The majority opinion written by Justice Kagan, and joined by Roberts, Alito, Gorsuch, Sotomayor, and Kavanaugh, with Thomas, Breyer, and Ginsburg concurring, was bound by precedent, namely Florida Prepaid. Allen’s appeal to the CRCA could not hope to overcome the principle of stare decisis, let alone in a matter that sets so high and precise a bar for setting aside states’ rights. Nevertheless, the opinions of the Justices not only present a roadmap that Congress might follow to seal the sovereign immunity loophole for copyright (and patent) owners, it practically calls upon Congress to do so. The Kagan opinion asks…

“All this raises the question:  When does the Fourteenth Amendment care about copyright infringement? Sometimes, no doubt. Copyrights are a form of property. And the Fourteenth Amendment bars the States from “depriv[ing]’ a person of property ‘without due process of law.’ … So an infringement must be intentional, or at least reckless, to come within the reach of the Due Process Clause.” (citations omitted)

Then, in a passage that all but elbows the IP Subcommittee in the ribs …

“Congress likely did not appreciate the importance of linking the scope of its abrogation to the redress or prevention of unconstitutional injuries—and of creating a legislative record to back up that connection.
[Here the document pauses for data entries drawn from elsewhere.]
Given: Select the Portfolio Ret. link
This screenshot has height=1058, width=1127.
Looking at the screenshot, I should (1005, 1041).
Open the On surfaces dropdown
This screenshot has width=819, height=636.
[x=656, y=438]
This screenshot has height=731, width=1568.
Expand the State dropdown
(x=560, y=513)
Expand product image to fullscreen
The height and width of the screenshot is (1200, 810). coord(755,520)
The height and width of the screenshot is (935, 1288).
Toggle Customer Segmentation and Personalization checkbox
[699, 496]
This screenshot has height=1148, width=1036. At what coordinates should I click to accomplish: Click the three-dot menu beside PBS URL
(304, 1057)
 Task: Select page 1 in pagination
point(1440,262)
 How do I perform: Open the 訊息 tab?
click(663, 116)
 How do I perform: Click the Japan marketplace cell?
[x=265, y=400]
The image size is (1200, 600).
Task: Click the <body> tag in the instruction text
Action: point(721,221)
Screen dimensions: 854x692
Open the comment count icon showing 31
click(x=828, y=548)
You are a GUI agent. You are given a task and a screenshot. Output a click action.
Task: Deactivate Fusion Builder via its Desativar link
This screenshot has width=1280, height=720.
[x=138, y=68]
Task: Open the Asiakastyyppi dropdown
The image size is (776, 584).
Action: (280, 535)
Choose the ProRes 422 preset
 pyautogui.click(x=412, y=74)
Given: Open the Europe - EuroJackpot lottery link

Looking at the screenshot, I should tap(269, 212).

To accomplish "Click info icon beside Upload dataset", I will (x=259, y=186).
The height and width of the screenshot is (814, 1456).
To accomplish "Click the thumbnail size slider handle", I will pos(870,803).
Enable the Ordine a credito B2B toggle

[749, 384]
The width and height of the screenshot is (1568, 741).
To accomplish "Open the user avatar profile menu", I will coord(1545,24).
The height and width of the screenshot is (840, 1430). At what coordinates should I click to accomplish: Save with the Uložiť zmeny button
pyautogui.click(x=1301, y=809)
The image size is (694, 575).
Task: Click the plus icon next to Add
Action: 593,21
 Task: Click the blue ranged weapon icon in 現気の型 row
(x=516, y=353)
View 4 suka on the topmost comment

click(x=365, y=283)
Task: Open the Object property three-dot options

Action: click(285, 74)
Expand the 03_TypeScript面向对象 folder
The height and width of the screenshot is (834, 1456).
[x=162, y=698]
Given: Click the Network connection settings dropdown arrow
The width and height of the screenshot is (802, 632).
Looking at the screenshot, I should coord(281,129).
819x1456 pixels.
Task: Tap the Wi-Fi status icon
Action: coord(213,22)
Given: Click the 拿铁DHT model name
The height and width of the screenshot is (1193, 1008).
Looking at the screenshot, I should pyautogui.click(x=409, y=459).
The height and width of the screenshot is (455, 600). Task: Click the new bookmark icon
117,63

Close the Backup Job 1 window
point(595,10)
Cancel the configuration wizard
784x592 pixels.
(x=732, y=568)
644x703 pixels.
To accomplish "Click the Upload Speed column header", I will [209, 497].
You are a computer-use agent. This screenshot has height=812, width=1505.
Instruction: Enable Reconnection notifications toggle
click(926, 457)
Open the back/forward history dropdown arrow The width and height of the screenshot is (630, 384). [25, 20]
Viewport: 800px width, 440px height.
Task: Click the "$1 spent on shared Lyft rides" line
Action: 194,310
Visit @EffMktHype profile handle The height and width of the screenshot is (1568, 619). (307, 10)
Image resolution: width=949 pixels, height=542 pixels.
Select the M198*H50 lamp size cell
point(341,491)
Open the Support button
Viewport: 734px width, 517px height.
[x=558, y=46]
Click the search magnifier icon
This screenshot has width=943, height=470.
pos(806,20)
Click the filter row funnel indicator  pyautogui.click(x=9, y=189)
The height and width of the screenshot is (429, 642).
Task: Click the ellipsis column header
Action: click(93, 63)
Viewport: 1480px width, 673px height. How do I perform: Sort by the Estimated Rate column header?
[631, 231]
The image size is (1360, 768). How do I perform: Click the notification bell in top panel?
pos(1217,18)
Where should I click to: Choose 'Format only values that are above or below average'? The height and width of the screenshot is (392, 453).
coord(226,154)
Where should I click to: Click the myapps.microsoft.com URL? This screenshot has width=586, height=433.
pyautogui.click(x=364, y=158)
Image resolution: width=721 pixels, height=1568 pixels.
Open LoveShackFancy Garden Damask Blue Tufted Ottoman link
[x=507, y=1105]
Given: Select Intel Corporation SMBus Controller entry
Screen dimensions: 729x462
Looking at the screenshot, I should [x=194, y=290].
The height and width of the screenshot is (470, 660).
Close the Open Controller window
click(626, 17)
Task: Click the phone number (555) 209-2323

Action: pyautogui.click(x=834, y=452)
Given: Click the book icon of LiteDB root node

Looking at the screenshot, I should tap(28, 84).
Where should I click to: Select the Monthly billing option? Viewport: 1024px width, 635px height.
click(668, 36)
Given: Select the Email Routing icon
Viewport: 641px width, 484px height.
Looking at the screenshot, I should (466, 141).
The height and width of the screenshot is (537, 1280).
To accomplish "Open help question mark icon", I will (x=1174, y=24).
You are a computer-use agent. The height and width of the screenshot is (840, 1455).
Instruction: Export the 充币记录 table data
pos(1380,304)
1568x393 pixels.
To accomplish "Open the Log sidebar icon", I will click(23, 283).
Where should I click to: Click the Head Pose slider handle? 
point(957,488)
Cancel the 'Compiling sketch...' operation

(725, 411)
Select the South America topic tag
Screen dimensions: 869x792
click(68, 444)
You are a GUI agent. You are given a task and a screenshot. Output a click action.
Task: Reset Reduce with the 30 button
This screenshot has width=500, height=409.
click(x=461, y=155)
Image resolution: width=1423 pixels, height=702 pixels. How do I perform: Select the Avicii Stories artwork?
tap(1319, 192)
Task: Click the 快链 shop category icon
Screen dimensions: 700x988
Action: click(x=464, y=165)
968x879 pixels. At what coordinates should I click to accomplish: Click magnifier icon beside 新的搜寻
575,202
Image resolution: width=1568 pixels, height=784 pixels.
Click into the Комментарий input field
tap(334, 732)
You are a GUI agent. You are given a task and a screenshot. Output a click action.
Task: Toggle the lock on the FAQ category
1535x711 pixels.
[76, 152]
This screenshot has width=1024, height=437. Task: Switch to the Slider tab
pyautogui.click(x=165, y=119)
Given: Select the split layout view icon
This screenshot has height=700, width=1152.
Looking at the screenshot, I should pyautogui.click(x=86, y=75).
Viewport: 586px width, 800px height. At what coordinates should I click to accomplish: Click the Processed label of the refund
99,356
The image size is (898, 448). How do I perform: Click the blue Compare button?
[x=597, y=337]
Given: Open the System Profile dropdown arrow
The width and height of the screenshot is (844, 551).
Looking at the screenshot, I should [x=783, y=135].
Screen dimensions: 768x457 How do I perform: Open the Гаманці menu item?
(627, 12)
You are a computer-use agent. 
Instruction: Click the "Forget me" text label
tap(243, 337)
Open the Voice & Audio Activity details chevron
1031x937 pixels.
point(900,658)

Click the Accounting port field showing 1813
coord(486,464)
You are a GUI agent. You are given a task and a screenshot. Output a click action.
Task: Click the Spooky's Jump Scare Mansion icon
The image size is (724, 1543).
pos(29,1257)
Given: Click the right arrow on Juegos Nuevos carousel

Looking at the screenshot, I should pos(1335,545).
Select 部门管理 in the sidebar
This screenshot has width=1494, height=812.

But going forward, Congress will know these rules. And under them, if it detects violations of due process, then it may enact a proportionate response. That kind of tailored statute can effectively stop States from behaving as copyright pirates. Even while respecting constitutional limits, it can bring digital Blackbeards to justice.”

This less than subtle overture to the legislature was one of two points of moderate dissent by Justice Thomas, whose concurring opinion admonished the Court to refrain from advising Congress on the authorship of future legislation. But writing almost the opposite view, the concurring opinion by Justice Breyer, and joined by Justice Ginsburg, laments the unavoidable conclusion necessitated by law, if not by principle. “That our sovereign-immunity precedents can be said to call for so uncertain a voyage suggests that something is amiss,” the Breyer opinion declares. 

Amiss indeed. From the moment Madison and Pinckney drafted the IP Clause, it cannot have been imagined, let alone desired, that the individual States would be left free to appropriate intellectual property from individual citizens. After all, it was a State legislature, in the Massachusetts copyright law of 1786, that declared, “As the principal encouragement such persons can have to make great and beneficial exertions of this nature, must exist in the legal security of the fruits of their study and industry to themselves, and as such security is one of the natural rights of all men, there being no property more peculiarly a man’s own than that which is produced by the labour of his mind.”